A Criticare Systems Scholar II monitor system (Criticare Systems, Inc, Waukesha, Wisconsin) was used to measure heart rate continuously. The monitor provides digital readouts of various physiological measures and includes a waveform display. For recording these data, the monitor was linked through a serial connection to a notebook computer, where the numerical values of each parameter were logged, time-stamped, and recorded at regular 1-second intervals. The monitor provided an amplified analog output voltage corresponding to the ECG waveform signal. The ECG signal was sampled and stored at a rate of 1000 samples per second by a 12-bit resolution notebook computer–based data acquisition card (model DAQ 6024E, National Instruments, Austin, Texas). The sampled ECG data were used to determine the peak-to-peak (R-R) interval and HRV. HRV data were retrieved from digitization of the sampled analog ECG signal from the Scholar II analog output. The R-R interval between successive R waves was used to determine the instantaneous R-R interval for computation of HRV. After data cleaning, time and frequency domain analyses were performed by using commercial software (Log-a-Rhythm, version 3.2.1, Nian-Crae, Inc, Somerset, New Jersey). Frequency domain analysis was performed by using the fast Fourier transform method in this software. All artifacts and ectopic beats were removed by using the software. Spectral analysis of HRV shows 2 major components: LF (0.04 to <0.15 Hz) and HF (0.15–0.40 Hz). Values for these 2 components were expressed as normalized units.

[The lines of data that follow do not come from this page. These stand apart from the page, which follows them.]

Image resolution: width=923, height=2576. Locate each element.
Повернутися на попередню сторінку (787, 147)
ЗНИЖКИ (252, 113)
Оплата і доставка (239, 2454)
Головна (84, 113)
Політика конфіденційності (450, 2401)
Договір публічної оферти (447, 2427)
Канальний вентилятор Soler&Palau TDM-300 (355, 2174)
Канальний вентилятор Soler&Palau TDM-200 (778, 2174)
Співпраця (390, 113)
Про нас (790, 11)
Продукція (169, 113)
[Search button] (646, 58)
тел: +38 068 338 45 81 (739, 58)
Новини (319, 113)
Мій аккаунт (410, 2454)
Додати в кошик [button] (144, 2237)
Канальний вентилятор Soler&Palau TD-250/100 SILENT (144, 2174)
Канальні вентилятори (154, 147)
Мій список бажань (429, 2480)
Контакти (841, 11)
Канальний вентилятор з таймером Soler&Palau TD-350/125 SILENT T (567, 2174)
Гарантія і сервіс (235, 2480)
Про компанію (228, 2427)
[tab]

Depth of sedation was assessed by using the Patient State Analyzer (PSA-4000, Physiometrix, North Billerica, Massachusetts) with forehead electrodes. Depth of consciousness and frontal and posterior lead electroencephalography are used to calculate the Patient State Index (PSI) from 4 electroencephalographic waveforms. The PSI formula is constructed by using stepwise discriminate analysis based on multivariate combinations of electroencephalographic variables sensitive to changes in the level of consciousness. PSI values range from 0 (deeply anesthetized) to 100 (awake). The PSI is well correlated with Bispectral Index25 and with scores on the Ramsay Sedation Scale26 and the Richmond Sedation-Agitation Scale.27 The PSA-4000 continually documents and adjusts the PSI by accounting for forehead electromyelographic activity in the algorithm, thus providing a measure of sedation.28
PSI data were summarized as 15-second means and then categorized into sedation levels. A PSI value less than 60 was defined as deep sedation; a PSI greater than or equal to 60 was defined as light sedation. The 24-hour data for each patient were examined to identify at least 5 minutes of R-R interval data during both light and deep sedation; the first set of data found was selected for analysis. Up to 10 minutes of data was used. If a sample of more than 5 minutes of continuous R-R data during both light and deep sedation could not be found in a patient’s data, the patient’s data were excluded from the study. As described earlier, 16 patients were excluded from the study because of insufficient data. Of these 16 patients, 9 did not have the minimum number of heart rate measurements required, 6 did not have a period of deep sedation longer than 5 minutes, and 1 did not have a period of light sedation longer than 5 minutes. In addition, in order to evaluate the effect of circadian rhythm on HRV,29 the initial time of analysis in each serial data set was divided into 4 groups (midnight to before 6 AM, 6 AM to before noon, noon to before 6 PM, and 6 PM to before midnight) and compared.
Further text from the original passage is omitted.